**Directions**
Return the data below in full. Keep each character unchanged.

Items listed in a dataset:
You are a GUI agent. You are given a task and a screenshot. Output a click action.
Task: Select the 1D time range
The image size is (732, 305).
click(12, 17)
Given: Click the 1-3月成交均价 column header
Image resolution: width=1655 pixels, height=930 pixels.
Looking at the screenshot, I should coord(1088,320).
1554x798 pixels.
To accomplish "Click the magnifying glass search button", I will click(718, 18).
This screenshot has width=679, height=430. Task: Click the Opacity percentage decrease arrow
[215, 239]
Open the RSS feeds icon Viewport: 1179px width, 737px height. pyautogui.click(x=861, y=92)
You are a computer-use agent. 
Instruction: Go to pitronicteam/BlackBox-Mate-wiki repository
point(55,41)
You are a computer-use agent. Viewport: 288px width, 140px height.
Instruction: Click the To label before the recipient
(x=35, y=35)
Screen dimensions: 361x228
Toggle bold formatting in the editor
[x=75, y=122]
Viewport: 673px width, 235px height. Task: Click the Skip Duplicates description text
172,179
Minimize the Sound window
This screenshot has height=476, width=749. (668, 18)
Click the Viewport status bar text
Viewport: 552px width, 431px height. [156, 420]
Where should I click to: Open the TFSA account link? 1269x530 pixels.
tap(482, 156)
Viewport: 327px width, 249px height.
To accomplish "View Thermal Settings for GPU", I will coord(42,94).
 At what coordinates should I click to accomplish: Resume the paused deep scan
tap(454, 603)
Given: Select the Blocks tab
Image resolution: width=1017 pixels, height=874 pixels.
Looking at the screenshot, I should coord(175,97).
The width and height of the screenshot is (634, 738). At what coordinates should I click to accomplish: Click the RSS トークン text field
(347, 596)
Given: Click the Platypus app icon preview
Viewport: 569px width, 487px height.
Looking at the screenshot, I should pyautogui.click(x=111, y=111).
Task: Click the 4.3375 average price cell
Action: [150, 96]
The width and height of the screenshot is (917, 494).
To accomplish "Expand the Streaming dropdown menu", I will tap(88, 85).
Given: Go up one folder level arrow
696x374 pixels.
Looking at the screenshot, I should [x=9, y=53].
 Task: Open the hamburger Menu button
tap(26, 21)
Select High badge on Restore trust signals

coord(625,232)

**Task result**
You are a GUI agent. You are given a task and a screenshot. Output a click action.
Task: Select the 1D time range
The image size is (732, 305).
click(12, 17)
Given: Click the 1-3月成交均价 column header
Image resolution: width=1655 pixels, height=930 pixels.
Looking at the screenshot, I should coord(1088,320).
1554x798 pixels.
To accomplish "Click the magnifying glass search button", I will click(718, 18).
This screenshot has width=679, height=430. Task: Click the Opacity percentage decrease arrow
[215, 239]
Open the RSS feeds icon Viewport: 1179px width, 737px height. pyautogui.click(x=861, y=92)
You are a computer-use agent. 
Instruction: Go to pitronicteam/BlackBox-Mate-wiki repository
point(55,41)
You are a computer-use agent. Viewport: 288px width, 140px height.
Instruction: Click the To label before the recipient
(x=35, y=35)
Screen dimensions: 361x228
Toggle bold formatting in the editor
[x=75, y=122]
Viewport: 673px width, 235px height. Task: Click the Skip Duplicates description text
172,179
Minimize the Sound window
This screenshot has height=476, width=749. (668, 18)
Click the Viewport status bar text
Viewport: 552px width, 431px height. [156, 420]
Where should I click to: Open the TFSA account link? 1269x530 pixels.
tap(482, 156)
Viewport: 327px width, 249px height.
To accomplish "View Thermal Settings for GPU", I will coord(42,94).
 At what coordinates should I click to accomplish: Resume the paused deep scan
tap(454, 603)
Given: Select the Blocks tab
Image resolution: width=1017 pixels, height=874 pixels.
Looking at the screenshot, I should coord(175,97).
The width and height of the screenshot is (634, 738). At what coordinates should I click to accomplish: Click the RSS トークン text field
(347, 596)
Given: Click the Platypus app icon preview
Viewport: 569px width, 487px height.
Looking at the screenshot, I should pyautogui.click(x=111, y=111).
Task: Click the 4.3375 average price cell
Action: [150, 96]
The width and height of the screenshot is (917, 494).
To accomplish "Expand the Streaming dropdown menu", I will tap(88, 85).
Given: Go up one folder level arrow
696x374 pixels.
Looking at the screenshot, I should [x=9, y=53].
 Task: Open the hamburger Menu button
tap(26, 21)
Select High badge on Restore trust signals

coord(625,232)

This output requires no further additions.